The Hope MacDougall Collection
The Hope MacDougall Collection is a remarkable collection of artefacts telling the social and rural history of Argyll and many other parts of Scotland.
It was gathered over decades by the late Miss Hope MacDougall of Ganavan in Oban, who gradually turned her house into a private museum, inviting many local people and visitors to see the artefacts, and developing a correspondence with people from all over the world.
Her Collection, which amounts to thousands of artefacts, has been recognised as being of national significance.
It is now in the care of The MacDougall Trust in store in Oban awaiting the opportunity to develop a museum.
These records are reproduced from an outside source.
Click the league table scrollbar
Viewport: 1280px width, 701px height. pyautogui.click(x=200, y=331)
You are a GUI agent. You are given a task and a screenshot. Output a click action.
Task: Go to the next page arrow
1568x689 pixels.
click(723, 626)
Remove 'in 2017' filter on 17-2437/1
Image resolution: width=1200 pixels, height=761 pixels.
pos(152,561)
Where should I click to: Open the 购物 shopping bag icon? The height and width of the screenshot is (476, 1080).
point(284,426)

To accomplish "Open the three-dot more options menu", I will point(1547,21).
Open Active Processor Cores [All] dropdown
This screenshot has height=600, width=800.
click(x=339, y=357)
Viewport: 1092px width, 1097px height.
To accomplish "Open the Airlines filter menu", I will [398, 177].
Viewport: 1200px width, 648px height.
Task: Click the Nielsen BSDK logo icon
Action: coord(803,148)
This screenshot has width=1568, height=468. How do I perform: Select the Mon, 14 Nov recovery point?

The breadth of the Collection is one of the features that marks it out. Miss MacDougall took note of all aspects of rural and domestic life, collecting any item which might piece together the jigsaw of day-to-day work and the home.
Peat spades, cruse lamps, butter moulds, drainage tools, lace, vacuum cleaners, a school slate, woolly combinations, farm tools, beaded handbags, a huge array of irons and laundry items, beehives - all these and much more lie alongside the contents of local shops which she cleared when they closed. - Huttons Bootmakers, Blacks the Tobacconist, a blacksmith's forge, a post office and many other items from local trade are highlights of the Collection.
One of the most important features of the Collection is its academic attention to detail and comparison. Miss MacDougall did not simply aim to have a peat spade in her Collection, but brought together a large number of them, each displaying local characteristics. She sometimes even brought home a piece of peat to show the shape the particular spade cut.
The spade would be entered into the Collection accompanied by notes on its provenance, occasionally photographs, and research on its use and history.
This body of accompanying material grew into a significant archive, amounting to 100 files.